Could you give a concrete, real-life example of this? I have written many recursive-descent parsers and never ran into this problem (Apache Jackrabbit Oak SQL and XPath parser, H2 database engine, PointBase Micro database engine, HypersonicSQL, NewSQL, Regex parsers, GraphQL parsers, and currently the Bau programming language).

I have often heard that Bison / Yacc / ANTLR etc are "superior", but mostly from people that didn't actually have to write and maintain production-quality parsers. I do have experience with the above parser generators, eg. for university projects, and Apache Jackrabbit (2.x). I remember that in each case, the parser generators had some "limitations" that caused problems down the line. Then I had to spend more time trying to work around the parser generator limitations than actually doing productive work.

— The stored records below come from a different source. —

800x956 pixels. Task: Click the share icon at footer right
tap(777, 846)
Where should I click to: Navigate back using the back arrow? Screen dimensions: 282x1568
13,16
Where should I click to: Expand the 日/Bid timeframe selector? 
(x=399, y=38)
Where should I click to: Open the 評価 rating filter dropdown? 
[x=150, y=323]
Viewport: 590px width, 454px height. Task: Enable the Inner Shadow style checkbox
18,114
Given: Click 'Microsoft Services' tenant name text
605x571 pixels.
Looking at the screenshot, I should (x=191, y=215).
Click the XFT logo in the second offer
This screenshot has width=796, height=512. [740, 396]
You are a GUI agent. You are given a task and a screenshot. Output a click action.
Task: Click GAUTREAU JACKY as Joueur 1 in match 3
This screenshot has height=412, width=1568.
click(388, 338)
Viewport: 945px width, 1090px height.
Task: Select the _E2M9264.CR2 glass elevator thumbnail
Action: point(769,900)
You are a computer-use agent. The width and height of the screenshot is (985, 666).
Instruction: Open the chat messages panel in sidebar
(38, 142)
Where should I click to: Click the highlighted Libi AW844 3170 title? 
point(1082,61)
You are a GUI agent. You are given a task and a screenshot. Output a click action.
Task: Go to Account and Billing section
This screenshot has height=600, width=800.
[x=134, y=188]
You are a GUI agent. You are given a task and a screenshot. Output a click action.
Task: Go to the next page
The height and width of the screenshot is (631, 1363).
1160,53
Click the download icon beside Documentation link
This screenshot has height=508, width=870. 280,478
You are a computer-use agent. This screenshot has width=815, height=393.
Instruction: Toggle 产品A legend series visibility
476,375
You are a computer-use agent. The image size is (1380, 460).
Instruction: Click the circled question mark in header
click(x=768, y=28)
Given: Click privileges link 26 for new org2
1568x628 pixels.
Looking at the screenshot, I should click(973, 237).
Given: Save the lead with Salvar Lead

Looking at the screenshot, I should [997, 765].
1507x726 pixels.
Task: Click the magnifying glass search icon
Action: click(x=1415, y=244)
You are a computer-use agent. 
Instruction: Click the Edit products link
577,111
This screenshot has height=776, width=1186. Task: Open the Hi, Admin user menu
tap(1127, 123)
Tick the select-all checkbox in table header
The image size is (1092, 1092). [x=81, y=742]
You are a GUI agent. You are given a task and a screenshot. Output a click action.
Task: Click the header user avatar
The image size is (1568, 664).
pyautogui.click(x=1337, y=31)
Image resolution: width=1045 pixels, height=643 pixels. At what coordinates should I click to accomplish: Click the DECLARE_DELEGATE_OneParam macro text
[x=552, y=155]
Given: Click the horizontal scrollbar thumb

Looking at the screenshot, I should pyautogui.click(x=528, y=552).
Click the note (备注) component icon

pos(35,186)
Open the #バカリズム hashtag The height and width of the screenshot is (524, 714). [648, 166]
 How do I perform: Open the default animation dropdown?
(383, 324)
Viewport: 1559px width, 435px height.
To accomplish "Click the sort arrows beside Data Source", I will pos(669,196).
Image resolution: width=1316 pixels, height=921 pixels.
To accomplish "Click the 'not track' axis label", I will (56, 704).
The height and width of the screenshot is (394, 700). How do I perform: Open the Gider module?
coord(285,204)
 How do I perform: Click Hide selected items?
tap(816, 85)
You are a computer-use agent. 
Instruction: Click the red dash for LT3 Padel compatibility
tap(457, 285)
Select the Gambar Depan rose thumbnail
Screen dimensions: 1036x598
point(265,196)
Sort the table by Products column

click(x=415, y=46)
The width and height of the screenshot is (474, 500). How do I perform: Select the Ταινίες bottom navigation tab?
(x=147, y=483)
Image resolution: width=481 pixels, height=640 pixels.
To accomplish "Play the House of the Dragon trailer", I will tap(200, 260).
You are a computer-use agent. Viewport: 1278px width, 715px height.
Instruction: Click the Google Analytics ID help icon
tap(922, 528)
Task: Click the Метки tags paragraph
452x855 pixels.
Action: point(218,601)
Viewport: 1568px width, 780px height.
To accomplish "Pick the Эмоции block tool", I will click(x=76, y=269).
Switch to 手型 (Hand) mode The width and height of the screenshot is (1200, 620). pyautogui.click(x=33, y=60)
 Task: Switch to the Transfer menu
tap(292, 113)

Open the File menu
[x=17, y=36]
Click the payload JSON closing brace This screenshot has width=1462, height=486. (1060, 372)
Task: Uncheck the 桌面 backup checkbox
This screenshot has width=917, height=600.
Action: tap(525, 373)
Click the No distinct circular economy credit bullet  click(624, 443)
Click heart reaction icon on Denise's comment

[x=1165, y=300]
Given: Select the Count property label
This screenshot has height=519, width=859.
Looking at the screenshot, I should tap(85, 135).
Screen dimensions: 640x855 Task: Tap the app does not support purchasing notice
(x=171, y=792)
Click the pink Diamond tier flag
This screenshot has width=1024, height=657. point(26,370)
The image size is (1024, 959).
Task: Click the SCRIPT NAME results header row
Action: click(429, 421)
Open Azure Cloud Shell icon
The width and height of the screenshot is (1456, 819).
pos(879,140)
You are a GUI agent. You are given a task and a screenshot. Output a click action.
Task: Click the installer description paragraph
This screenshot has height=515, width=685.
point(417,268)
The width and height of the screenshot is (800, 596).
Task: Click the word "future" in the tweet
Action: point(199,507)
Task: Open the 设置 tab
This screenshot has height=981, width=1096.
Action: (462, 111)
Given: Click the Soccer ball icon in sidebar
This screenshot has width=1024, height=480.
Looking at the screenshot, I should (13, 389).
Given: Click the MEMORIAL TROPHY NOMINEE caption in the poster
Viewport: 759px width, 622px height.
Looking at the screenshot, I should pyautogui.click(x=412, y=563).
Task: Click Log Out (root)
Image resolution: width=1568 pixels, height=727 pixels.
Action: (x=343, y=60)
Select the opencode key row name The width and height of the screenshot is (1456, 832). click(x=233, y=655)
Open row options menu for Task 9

This may sound harsh, but well that's my experience... I would love to hear from people that had a different experience for non-trivial projects...


If you start with an unambiguous grammar then you aren't going to introduce ambiguities by implementing it with a recursive descent parser.

If you are developing a new grammar it is quite easy to accidentally create ambiguities and a recursive descent parser won't highlight them. This becomes painful when you try to evolve the grammar.


The original comment says that using yacc/bison is "fundamentally misguided." But parser generators make it easy to add a correct parser to your project. It's obviously not the only way. Hand-rolling has a bunch of pitfalls, and easily leads to apparently correct behavior that does weird things on untested input. Your comment then is a bit like: I've never had memory corruption in C, so Rust/Java/etc. is for toy projects only.


> Hand-rolling has a bunch of pitfalls

I'm arguing that this is not the case in reality, and asked for concrete examples... So again I ask for a concrete example... For memory corruption, there are plenty of examples.

For parsing, I know one example that lead to problems. Interestingly, it was about using a state machine that was then modified (manually) and the result was broken. Here I argue that using a handwritten parser, instead of a state machine that is then manually modified, would not have resulted in this problem. Also, there was no randomized testing / fuzz testing, which is also a problem. This issue is still open: https://issues.apache.org/jira/browse/OAK-5367


There's no reason for concrete examples, because the point was about the fundamental misguidedness of parser generators, not about problems with individual parser generators or the nice things you can do in a hand-rolled one, but to accommodate you, ANTLR gives one on its home page: "... At Twitter, we use it exclusively for query parsing in Twitter search... Samuel Luckenbill, Senior Manager of Search Infrastructure, Twitter, inc."

Also, regexps are used very often in production, and that's definitely a parser-generator of sorts.

The memory corruption example was an analog, but to spell it out: it's easier and faster to write a correct parser using flex/bison than by hand, especially for more complex languages. Parser-generators have their use, and are not fundamentally misguided. That you might want to write your own parser in some cases does not diminish that (nor vice versa).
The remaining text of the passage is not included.